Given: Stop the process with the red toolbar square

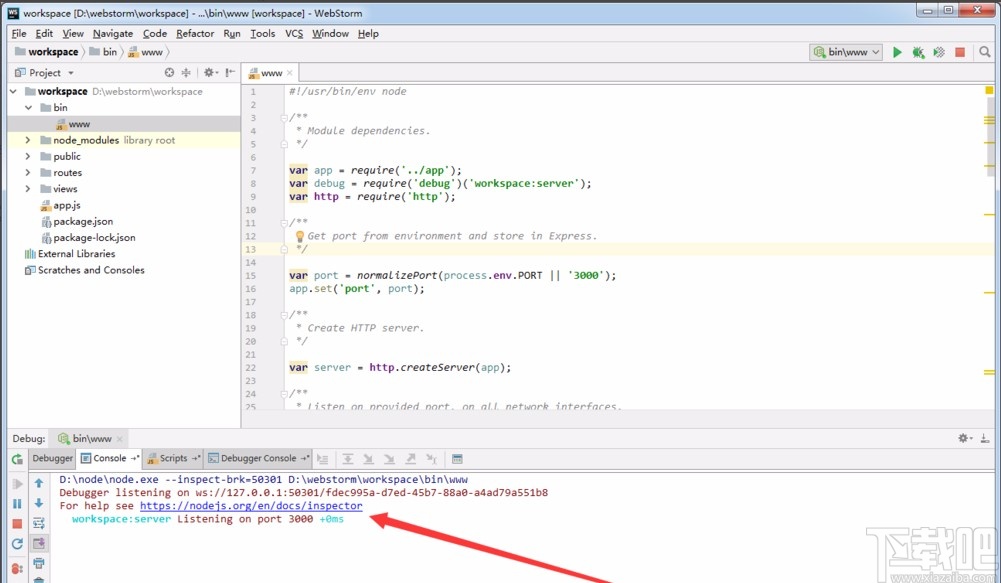Looking at the screenshot, I should 960,52.
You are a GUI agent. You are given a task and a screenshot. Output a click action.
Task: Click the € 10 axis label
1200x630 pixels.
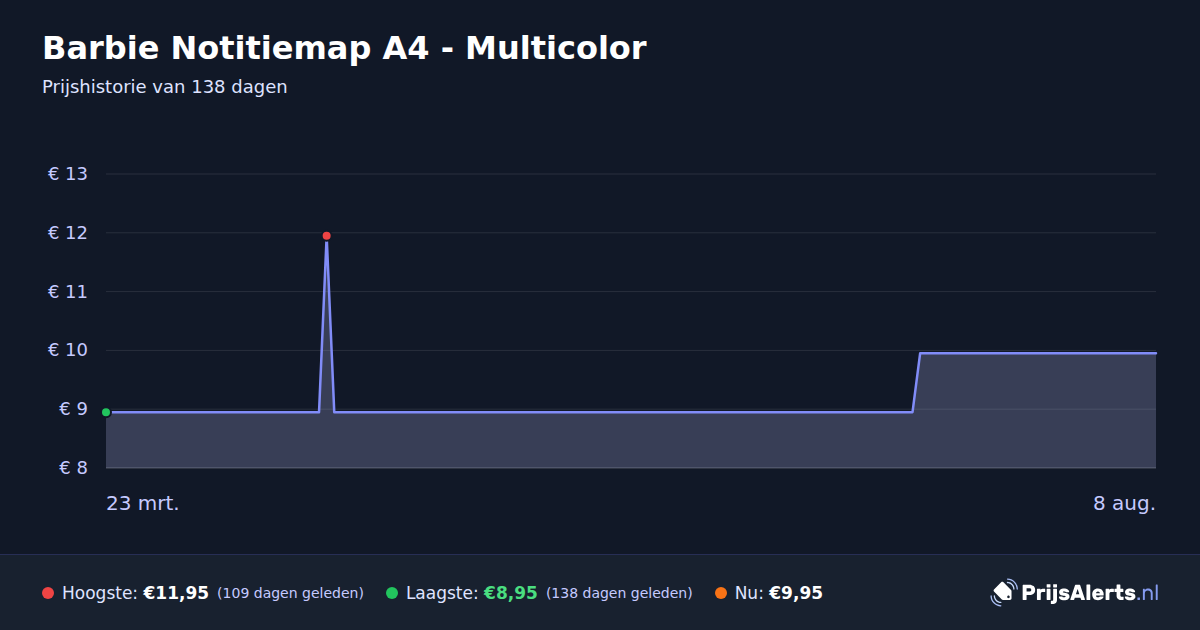click(68, 350)
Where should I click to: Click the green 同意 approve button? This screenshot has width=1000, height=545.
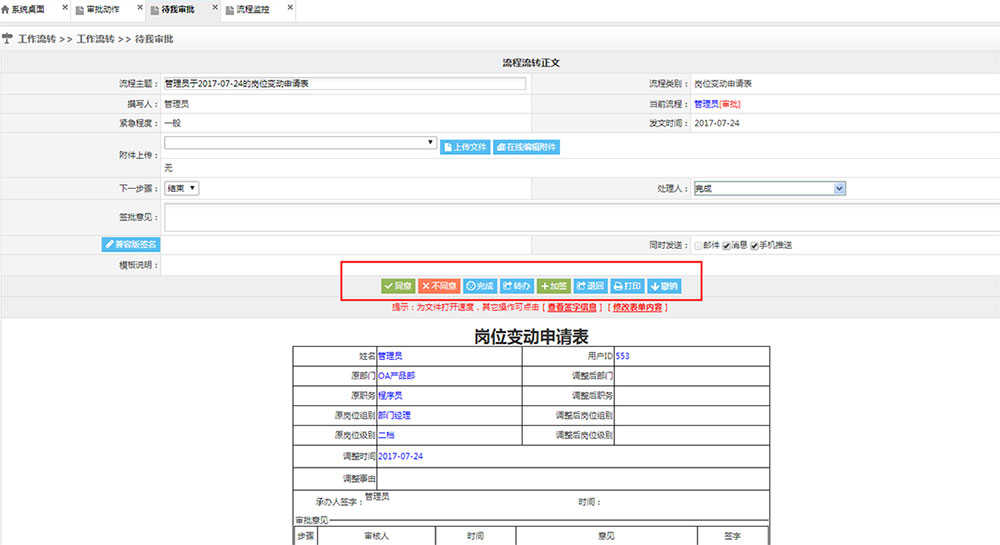[398, 286]
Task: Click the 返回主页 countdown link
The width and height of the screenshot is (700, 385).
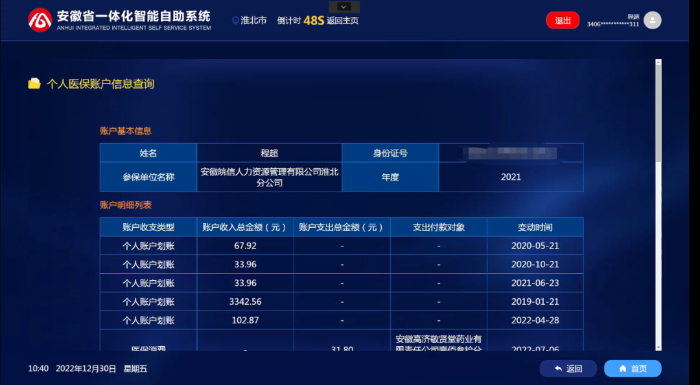Action: pyautogui.click(x=342, y=21)
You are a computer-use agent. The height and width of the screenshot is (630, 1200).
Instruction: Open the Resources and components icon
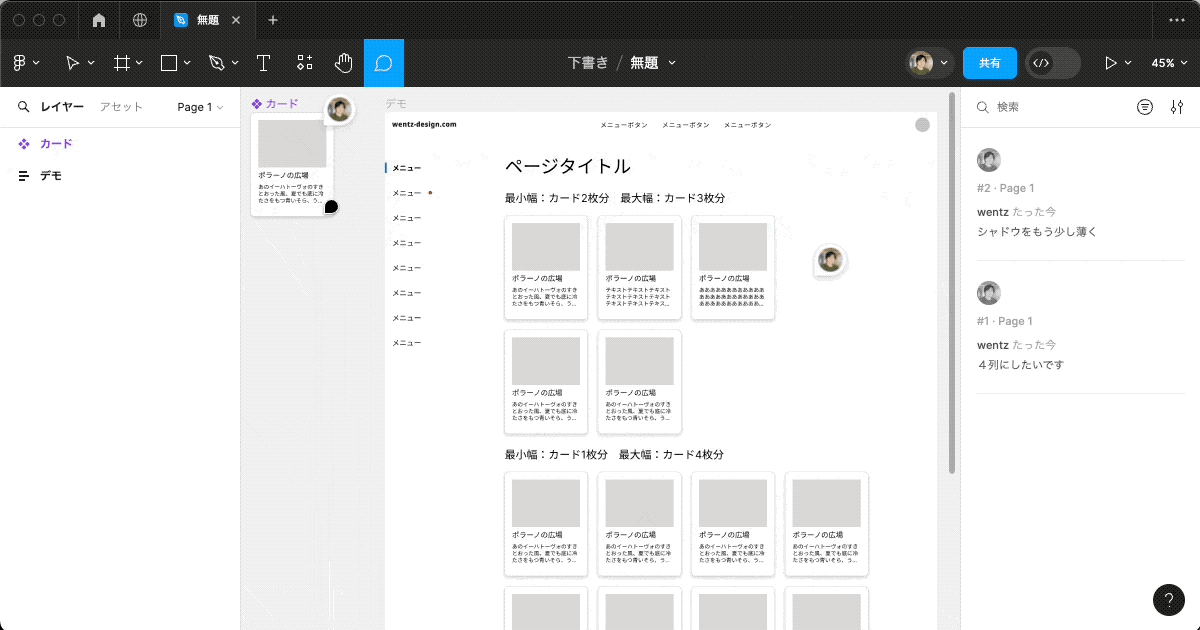(x=305, y=62)
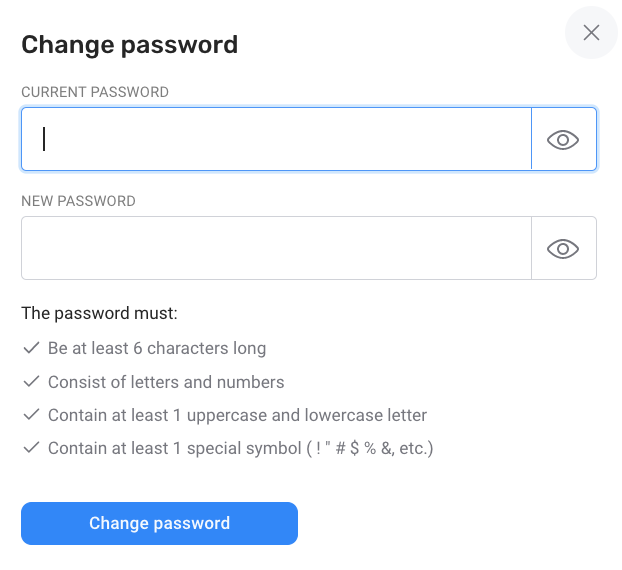Viewport: 622px width, 570px height.
Task: Submit with the blue Change password button
Action: click(159, 523)
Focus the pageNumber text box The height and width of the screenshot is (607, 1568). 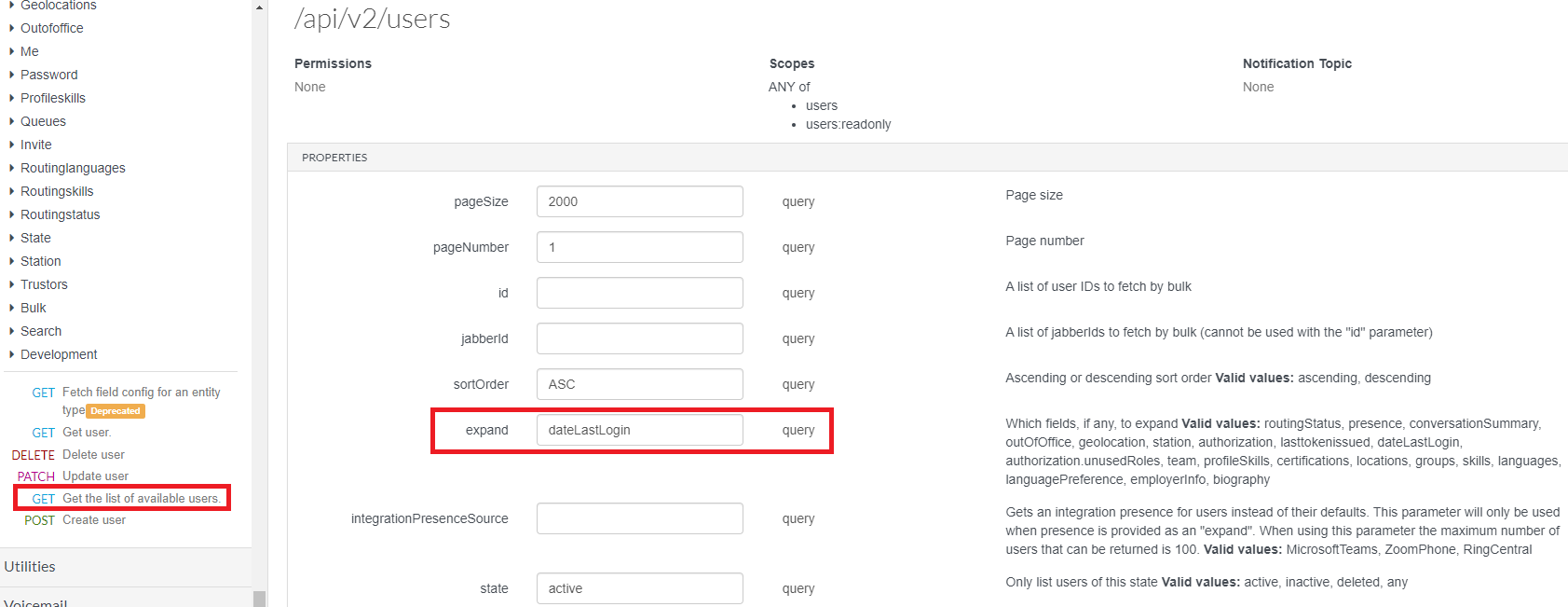pyautogui.click(x=639, y=247)
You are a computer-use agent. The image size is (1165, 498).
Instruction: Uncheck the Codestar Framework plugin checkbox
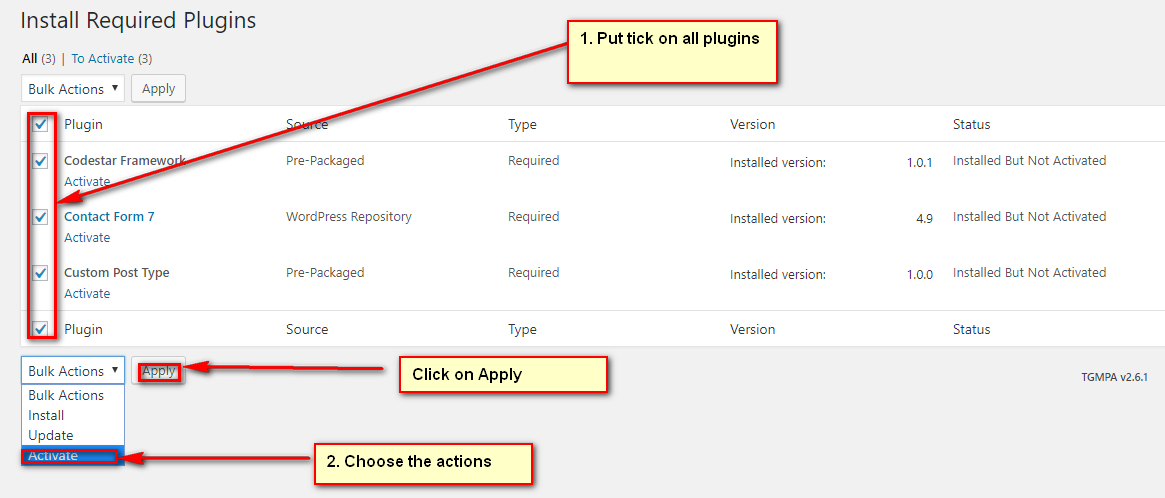tap(41, 161)
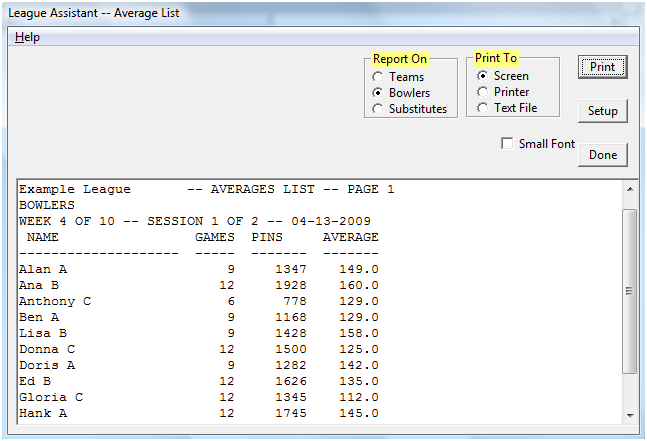
Task: Open the Help menu
Action: point(27,37)
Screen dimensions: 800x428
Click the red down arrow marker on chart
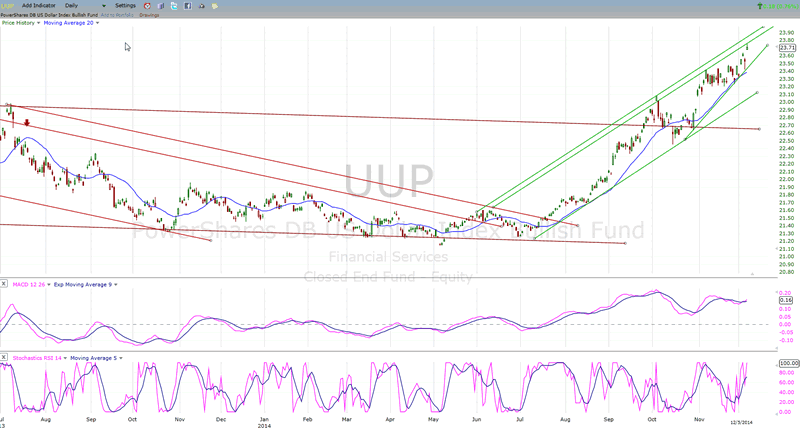click(28, 123)
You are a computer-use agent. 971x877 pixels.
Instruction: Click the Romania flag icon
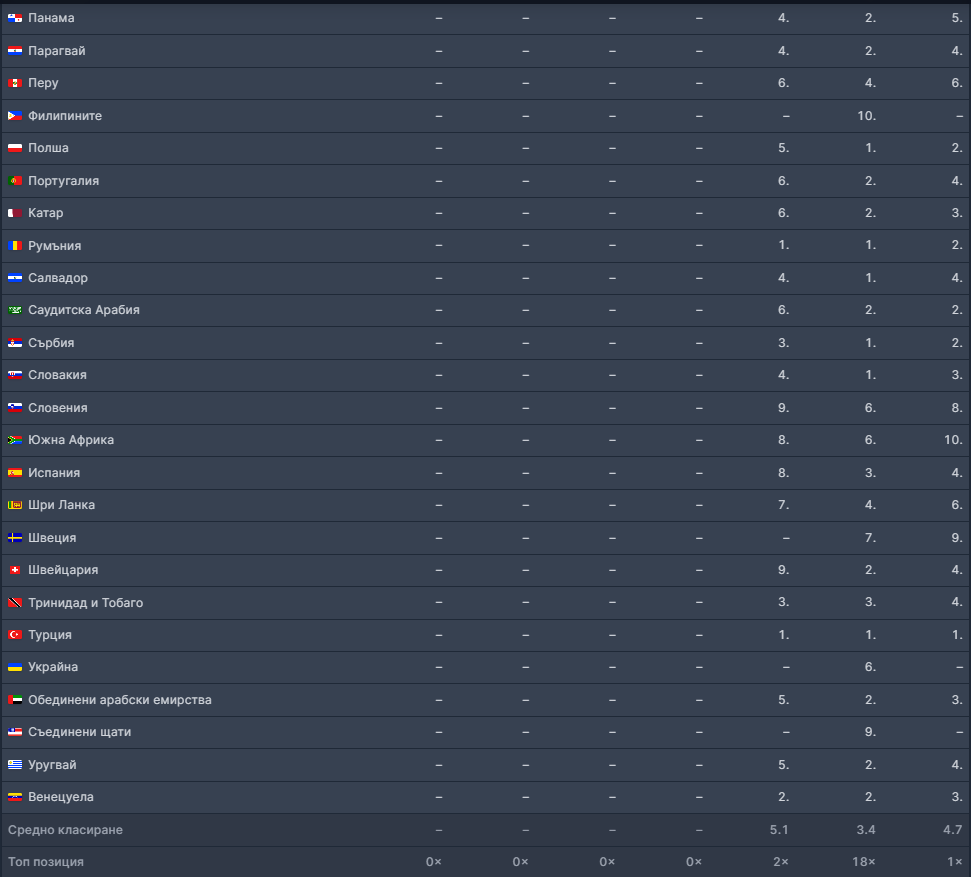tap(15, 246)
******************************
• **DESCRIPTION OF THE TASK**: Copy the records from the line with "You are a GUI" to the line with "Action: pyautogui.click(x=342, y=21)", requests included, and shift every click coordinate in the answers up by 145. Leave the pictures out.

• **REPLY**:
You are a GUI agent. You are given a task and a screenshot. Output a click action.
Task: Click the € 10 axis label
1200x630 pixels.
click(213, 495)
Where should I click to: Click the green 同意 approve button? This screenshot has width=1000, height=545.
[543, 431]
Task: Click the 返回主页 countdown link
The width and height of the screenshot is (700, 385).
Action: pyautogui.click(x=487, y=166)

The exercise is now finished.